She’s on her second of three, and clearly, the book is prompting a lot of worthy consideration. The second post asks the question: Okay, let’s say we realign academic and other resources to focus on making scientists better communicators. What exactly are we going to get for it?
What does all this have to do with Unscientific America? The book rests pretty solidly on the premise that scientists could do a better job of communicating with the public, and that such improved communication would do much to improve the odds that scientists could persuade the public that the pursuit of science is a societal good, that scientific information ought to play an important role in informing policy decisions, and so forth. I’m willing to accept the premise that scientists could communicate with the public more frequently, more clearly, and in a way that addresses the public’s interests more directly. But I think it’s reasonable to ask how much movement we can expect in what the public values in response to such improvements in communication.
Maybe the movement would be significant, but maybe it would be relatively small. If the latter, I can imagine the gnashing at teeth, especially if significant efforts have been devoted to retooling the scientific job description and scaring up resources to train a cadre of science communicators.

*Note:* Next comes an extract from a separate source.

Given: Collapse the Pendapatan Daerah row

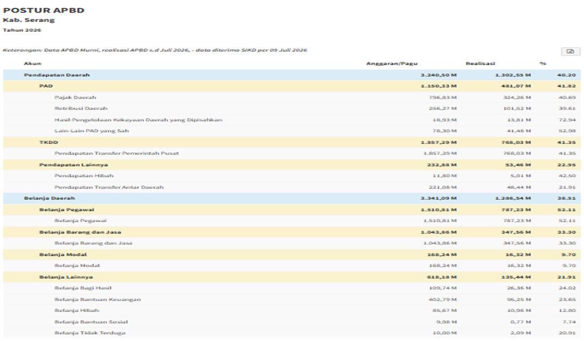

Maybe we shouldn’t worry to hard about the outcomes. Maybe a better informed and engaged public is always preferable to a less informed and engaged public. But I reckon if the arguments for making broad communication, public outreach, and political lobbying part of the scientist’s professional responsibilities are framed in terms of how it will improve the public’s response to policy initiatives or requests for funding, you’d better have very good, evidence-based reasons to expect those outcomes.
This is totally fair and we would say–of course you’d better. Science itself should guide us in knowing what to expect–the science of public opinion, for instance. These things can be studied.
How much people can be moved, and how to move them, depends very much on the issue. But I guess we take it to be obvious that there will be empirical work undertaken (such as the work Pew recently performed) to determine how much various public-oriented intiatives are succeeding, and that those initiatives would be retooled or done away with if proven unsuccessful.
In any case, I just want to thank Janet for her thoughtful engagement with the book.